> **To do**:
Count how many lines below include the string "dialog", and give that number without anything else.

> **Records to process**:

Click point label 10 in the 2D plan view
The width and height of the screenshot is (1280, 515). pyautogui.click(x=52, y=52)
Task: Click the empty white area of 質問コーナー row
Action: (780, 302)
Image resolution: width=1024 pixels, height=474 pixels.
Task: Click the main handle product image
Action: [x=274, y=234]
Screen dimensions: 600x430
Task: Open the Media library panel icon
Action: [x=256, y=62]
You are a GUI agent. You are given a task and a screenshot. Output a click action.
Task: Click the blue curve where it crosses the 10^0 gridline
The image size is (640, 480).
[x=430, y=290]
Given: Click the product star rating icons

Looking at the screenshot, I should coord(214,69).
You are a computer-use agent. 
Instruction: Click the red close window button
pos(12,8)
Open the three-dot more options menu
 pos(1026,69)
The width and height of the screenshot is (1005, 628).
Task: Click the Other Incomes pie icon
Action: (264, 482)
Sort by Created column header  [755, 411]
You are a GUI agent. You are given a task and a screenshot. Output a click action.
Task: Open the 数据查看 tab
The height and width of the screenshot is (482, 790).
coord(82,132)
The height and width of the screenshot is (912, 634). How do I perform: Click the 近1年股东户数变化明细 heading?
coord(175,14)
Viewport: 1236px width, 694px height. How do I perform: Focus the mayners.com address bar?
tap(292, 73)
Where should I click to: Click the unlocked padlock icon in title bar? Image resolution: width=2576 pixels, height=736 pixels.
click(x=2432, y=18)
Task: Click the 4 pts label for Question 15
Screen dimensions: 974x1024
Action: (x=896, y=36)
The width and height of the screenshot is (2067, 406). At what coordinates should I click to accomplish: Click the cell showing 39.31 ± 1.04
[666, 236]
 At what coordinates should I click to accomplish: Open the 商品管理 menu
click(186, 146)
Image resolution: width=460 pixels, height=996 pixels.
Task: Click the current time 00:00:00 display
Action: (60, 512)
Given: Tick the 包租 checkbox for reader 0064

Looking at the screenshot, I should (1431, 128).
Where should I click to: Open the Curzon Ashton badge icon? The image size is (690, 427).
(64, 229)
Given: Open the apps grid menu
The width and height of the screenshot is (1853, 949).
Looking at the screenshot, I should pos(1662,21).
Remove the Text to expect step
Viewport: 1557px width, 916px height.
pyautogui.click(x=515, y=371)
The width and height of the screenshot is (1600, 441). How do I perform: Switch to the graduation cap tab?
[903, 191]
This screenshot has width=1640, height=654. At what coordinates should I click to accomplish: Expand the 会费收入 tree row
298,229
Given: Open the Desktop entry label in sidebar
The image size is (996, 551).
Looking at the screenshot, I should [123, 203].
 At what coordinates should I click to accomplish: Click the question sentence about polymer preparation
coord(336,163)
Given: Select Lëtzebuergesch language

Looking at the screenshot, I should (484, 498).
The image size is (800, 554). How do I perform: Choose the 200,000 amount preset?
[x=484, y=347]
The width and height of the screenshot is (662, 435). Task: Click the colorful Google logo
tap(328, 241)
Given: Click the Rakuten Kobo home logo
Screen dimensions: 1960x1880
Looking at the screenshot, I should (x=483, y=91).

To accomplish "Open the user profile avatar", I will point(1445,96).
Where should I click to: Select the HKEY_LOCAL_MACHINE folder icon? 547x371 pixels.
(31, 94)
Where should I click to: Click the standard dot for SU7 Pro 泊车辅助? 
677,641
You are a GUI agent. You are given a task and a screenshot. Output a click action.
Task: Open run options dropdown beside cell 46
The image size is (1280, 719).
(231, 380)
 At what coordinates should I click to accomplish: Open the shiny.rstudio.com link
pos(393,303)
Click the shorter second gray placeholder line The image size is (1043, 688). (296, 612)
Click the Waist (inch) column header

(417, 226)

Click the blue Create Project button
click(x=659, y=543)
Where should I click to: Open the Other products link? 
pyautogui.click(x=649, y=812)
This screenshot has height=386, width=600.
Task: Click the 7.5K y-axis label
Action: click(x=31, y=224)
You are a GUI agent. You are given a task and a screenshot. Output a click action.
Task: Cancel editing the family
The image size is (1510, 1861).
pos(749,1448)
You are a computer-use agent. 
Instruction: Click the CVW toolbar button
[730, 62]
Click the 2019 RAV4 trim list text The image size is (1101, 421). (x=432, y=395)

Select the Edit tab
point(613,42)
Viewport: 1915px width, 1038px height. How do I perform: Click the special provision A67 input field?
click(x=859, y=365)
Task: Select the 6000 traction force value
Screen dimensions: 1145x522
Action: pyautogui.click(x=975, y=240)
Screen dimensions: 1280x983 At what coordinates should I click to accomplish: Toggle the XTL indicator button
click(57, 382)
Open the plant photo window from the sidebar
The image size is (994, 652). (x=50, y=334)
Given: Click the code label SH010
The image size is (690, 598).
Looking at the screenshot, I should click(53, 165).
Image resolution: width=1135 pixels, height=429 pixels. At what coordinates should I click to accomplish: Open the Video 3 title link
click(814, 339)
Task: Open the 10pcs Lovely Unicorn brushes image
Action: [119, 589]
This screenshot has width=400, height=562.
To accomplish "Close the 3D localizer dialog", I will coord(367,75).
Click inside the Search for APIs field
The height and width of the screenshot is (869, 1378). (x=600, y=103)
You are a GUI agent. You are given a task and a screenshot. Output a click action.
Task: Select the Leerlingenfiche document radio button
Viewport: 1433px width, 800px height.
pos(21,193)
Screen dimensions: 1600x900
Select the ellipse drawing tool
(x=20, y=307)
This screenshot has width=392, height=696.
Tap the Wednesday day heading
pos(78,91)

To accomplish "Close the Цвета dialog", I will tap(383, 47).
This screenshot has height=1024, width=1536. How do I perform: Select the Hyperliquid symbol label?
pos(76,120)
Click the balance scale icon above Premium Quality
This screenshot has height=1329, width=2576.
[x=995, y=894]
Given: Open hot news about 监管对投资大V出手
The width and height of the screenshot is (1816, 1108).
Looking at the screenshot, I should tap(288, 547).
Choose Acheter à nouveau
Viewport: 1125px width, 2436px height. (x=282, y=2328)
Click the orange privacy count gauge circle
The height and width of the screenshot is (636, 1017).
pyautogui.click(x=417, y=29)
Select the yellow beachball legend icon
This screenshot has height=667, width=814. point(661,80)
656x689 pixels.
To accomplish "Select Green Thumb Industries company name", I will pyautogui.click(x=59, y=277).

> **Reply**:
2